[Stated problem] Locate every line in the items below that contains the string "Task", and copy each of those lines in full.

____________________

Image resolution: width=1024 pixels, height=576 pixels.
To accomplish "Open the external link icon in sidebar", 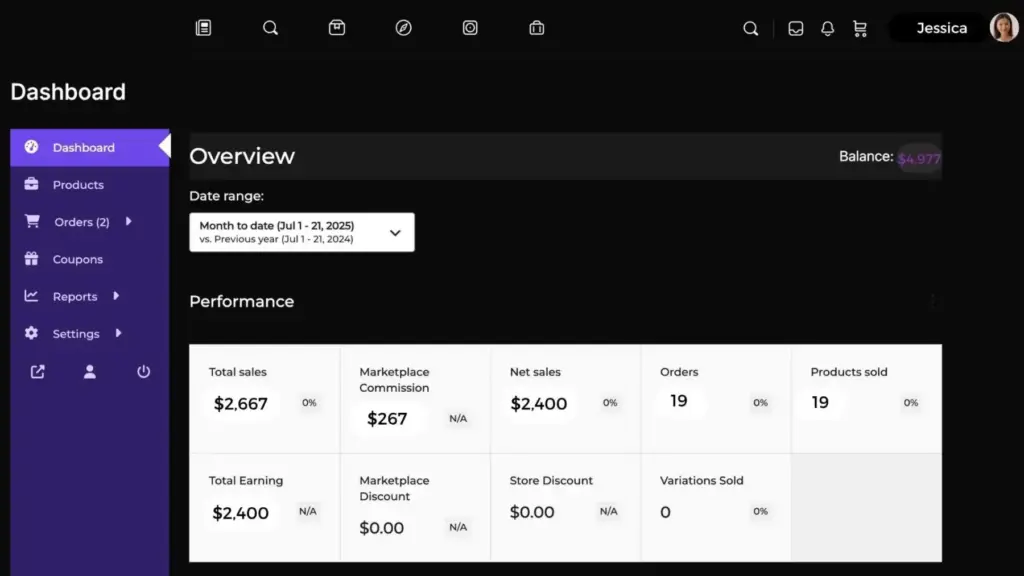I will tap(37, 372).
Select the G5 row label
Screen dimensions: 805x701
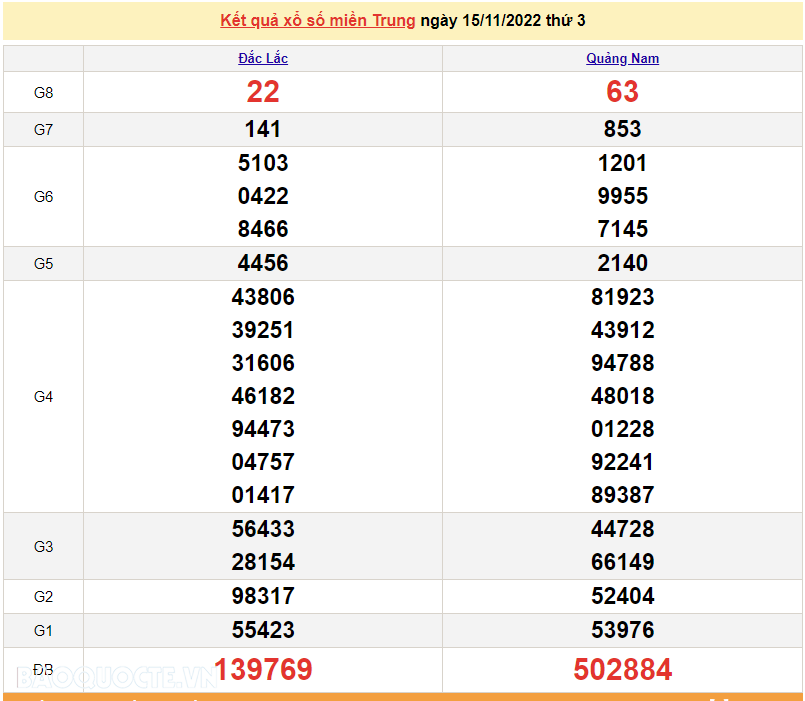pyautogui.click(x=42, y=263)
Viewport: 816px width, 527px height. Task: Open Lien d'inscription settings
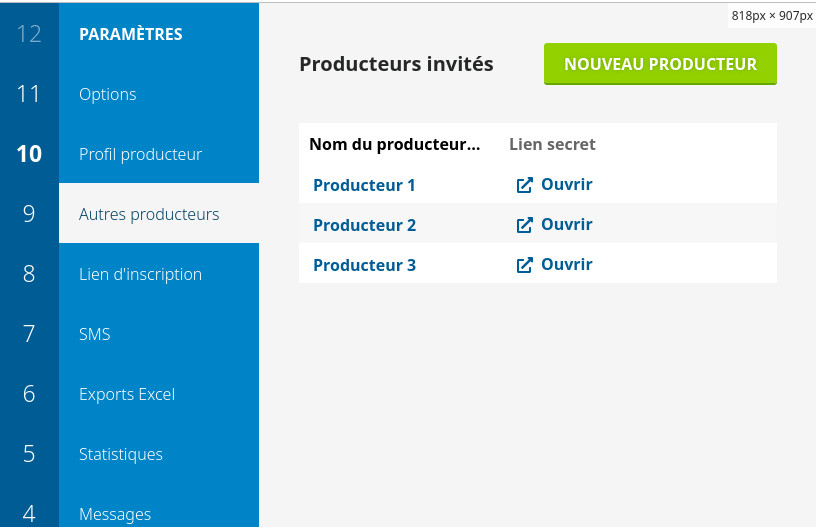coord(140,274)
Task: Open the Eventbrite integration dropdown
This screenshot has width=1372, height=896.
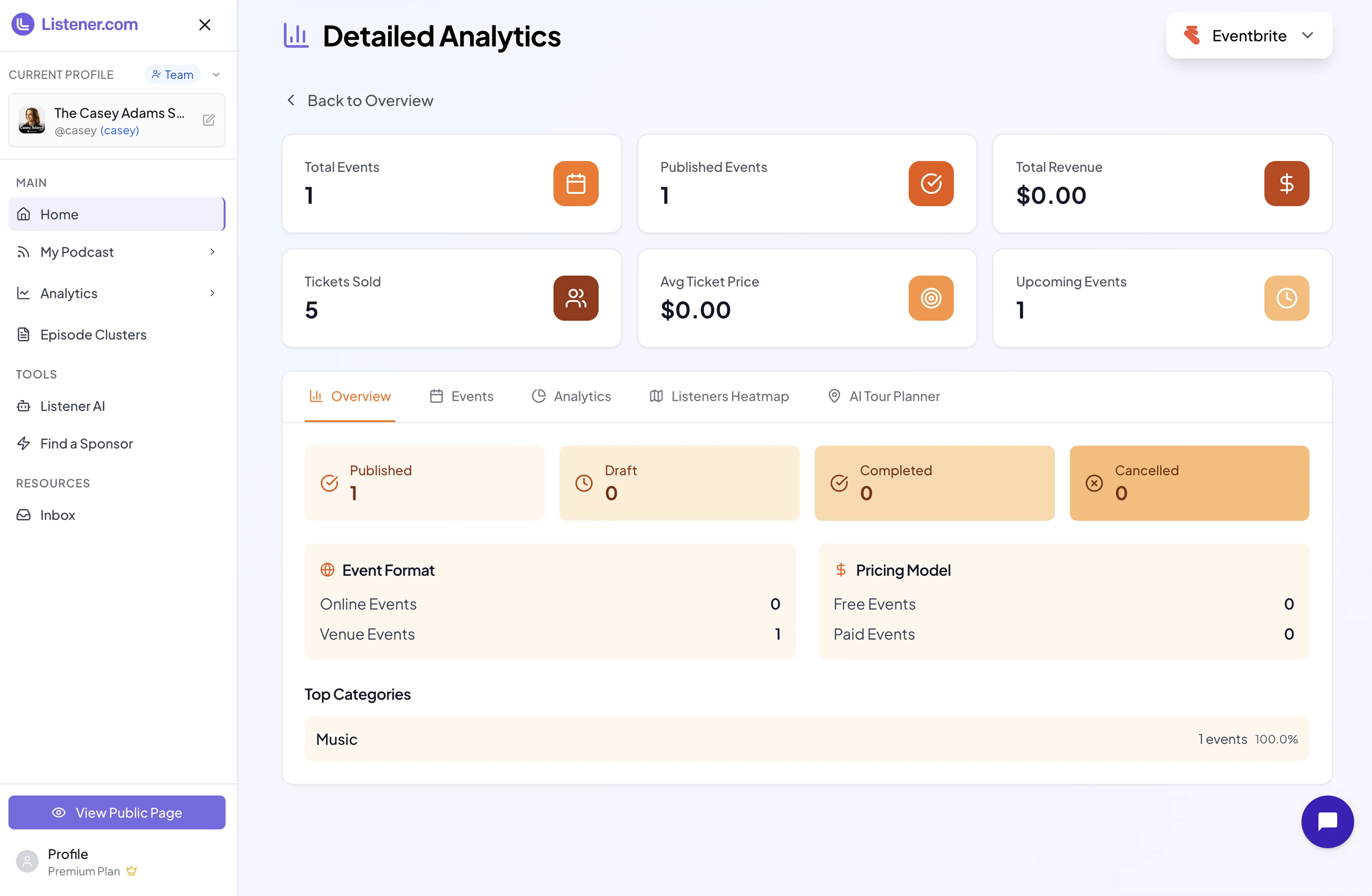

____________________

[Result of the exercise]
Viewport: 816px width, 527px height. Task: Open Lien d'inscription settings
Task: Open the Eventbrite integration dropdown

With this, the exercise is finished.